These measurements were conducted three times for each sample, the procedures of which can be found in our previous study [16,17].

2.3.2. Phase Diagram

For the TIPS method, the phase diagram is a necessary approach to analyze the phase separation behavior and forecast the possible membrane structure. The Hansen Solubility Parameter Theory (HSP) is considered an effective method to describe the interaction between the polymer and diluent, presented by the HSP distance (R), Equation (2) presents [42]:

$$R^2=4{\left({\delta }_{\mathrm{d},\mathrm{p}}-{\delta }_{\mathrm{d},\mathrm{d}}\right)}^2+{\left({\delta }_{\mathrm{p},\mathrm{p}}-{\delta }_{\mathrm{p},\mathrm{d}}\right)}^2+{\left({\delta }_{\mathrm{h},\mathrm{p}}-{\delta }_{\mathrm{h},\mathrm{d}}\right)}^2$$

(2)

where ${\delta }_{\mathrm{d}}$ is the dispersion force, ${\delta }_{\mathrm{p}}$ is the polar force, and ${\delta }_{\mathrm{h}}$ is the hydrogen bond force, respectively (Note: ${\delta }_{A,B}$, A is the type of force, B is the polymer or diluent).
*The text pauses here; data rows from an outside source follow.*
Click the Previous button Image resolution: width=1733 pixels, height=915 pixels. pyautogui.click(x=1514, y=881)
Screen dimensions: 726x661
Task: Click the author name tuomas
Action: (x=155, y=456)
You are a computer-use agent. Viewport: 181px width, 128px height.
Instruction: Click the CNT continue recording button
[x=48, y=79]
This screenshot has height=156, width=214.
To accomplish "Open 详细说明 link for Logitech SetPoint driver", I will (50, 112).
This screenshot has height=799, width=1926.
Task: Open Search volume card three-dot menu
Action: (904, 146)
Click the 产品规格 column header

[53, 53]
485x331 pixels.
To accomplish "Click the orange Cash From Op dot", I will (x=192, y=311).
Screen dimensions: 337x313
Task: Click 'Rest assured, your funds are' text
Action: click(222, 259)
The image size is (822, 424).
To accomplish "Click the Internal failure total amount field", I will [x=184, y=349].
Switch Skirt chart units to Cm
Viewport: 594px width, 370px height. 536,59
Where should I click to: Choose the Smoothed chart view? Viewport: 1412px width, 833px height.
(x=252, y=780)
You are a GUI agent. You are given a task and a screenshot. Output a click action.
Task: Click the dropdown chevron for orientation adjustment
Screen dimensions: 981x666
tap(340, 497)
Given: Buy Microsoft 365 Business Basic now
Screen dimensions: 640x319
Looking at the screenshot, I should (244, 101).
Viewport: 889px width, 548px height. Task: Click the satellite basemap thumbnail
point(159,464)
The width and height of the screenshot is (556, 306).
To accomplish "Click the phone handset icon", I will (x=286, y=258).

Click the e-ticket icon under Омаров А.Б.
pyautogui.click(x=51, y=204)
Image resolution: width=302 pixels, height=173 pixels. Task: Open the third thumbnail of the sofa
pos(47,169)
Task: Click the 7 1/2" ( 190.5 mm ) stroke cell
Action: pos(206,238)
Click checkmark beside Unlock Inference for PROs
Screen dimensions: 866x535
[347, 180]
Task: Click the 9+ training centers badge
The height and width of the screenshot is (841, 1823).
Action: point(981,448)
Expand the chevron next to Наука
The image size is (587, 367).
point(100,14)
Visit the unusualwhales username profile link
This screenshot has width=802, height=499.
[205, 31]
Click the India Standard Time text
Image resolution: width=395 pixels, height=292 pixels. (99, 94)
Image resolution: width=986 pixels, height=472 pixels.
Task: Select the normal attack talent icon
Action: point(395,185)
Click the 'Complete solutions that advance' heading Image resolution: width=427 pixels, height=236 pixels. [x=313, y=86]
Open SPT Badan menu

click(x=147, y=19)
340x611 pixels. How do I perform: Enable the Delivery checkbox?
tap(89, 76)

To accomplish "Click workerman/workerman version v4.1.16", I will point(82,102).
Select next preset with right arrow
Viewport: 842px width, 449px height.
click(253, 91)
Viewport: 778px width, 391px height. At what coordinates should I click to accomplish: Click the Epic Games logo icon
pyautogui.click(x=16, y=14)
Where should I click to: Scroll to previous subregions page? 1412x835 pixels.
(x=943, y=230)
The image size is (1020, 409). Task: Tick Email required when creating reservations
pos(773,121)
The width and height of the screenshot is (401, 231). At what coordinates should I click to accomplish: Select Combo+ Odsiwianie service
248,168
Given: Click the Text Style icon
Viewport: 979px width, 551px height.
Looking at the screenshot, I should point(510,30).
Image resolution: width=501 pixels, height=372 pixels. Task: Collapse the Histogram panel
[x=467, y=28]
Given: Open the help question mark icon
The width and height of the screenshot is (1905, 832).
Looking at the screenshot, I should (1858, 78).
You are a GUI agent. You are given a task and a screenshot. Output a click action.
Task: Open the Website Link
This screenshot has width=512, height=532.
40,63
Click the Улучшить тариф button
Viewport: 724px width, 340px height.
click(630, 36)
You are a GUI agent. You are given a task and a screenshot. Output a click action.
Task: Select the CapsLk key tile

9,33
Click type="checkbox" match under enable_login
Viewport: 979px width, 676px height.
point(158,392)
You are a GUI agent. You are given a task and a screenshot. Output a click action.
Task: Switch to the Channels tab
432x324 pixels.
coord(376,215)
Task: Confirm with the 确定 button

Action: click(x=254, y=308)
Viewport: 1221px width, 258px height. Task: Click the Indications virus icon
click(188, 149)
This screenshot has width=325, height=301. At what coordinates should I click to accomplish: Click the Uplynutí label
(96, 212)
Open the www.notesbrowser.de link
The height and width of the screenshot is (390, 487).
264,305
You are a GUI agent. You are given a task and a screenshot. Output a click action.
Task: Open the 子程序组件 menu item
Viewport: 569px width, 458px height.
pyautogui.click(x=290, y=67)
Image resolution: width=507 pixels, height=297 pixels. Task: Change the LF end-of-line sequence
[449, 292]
The phase diagram consists of two curves: the crystallization temperature curve and the cloud point curve. The crystallization temperature is tested by a differential scanning calorimetry (DSC, Q-20, Newcastle City, DE, USA), and the cloud point temperature is tested by a polarizing microscope (XPV-800E, Shanghai, China). The detailed measurement procedures have been displayed in our previous study [29].

2.3.3. Membrane Condenser

Figure 2 illustrates the homemade membrane condenser experimental device, and

Table 3. Experimental parameters of membrane condenser tests.

Parameters	Value
The effective membrane area (cm2)	12.56
Feed gas temperature (°C)	55
Feed gas relative humidity (%RH)	100
Feed gas flow rate (L·min−1)	1.5
Pressure difference (kPa)	10
Temperature difference between gas and membrane surface (°C)	35

indicates the operation parameters of the membrane condenser tests. The mixed water vapor and the air were used to simulate the high humidity exhaust gas. First, the humidification and buffer tanks were placed inside a water bath and then heated and kept at the operating temperature. Then, the dry gas flow from an air compressor went into the humidification tank to increase the moisture content. The existence of the buffer tank was for the complete mixing of air and vapor to achieve a saturation state. Temperature and humidity meters were mounted at the outlet of the buffer tank to measure the temperature and humidity values. When the heated saturated humid gas enters the membrane module, the heat exchange happens on the membrane surface because of the temperature difference between the gas and the membrane. Then, the vapor molecules started to condensate on the membrane surface. Due to the hydrophobic nature of the membrane, the condensed water droplets cannot penetrate through the membrane pores. Instead, the droplets rolled down from the membrane surface. At the same time, the non-condensable gas was discharged through the membrane pores. For the detailed mass balance calculation, it has been reported in study [3]. In addition, it is necessary to check whether the used membrane module is leaking before putting it into the constant temperature oven. Moreover, it should be noted that all containers and flow tubes were wrapped with insulation cotton to avoid unnecessary heat loss. In addition, the condensed water was collected every 30 min.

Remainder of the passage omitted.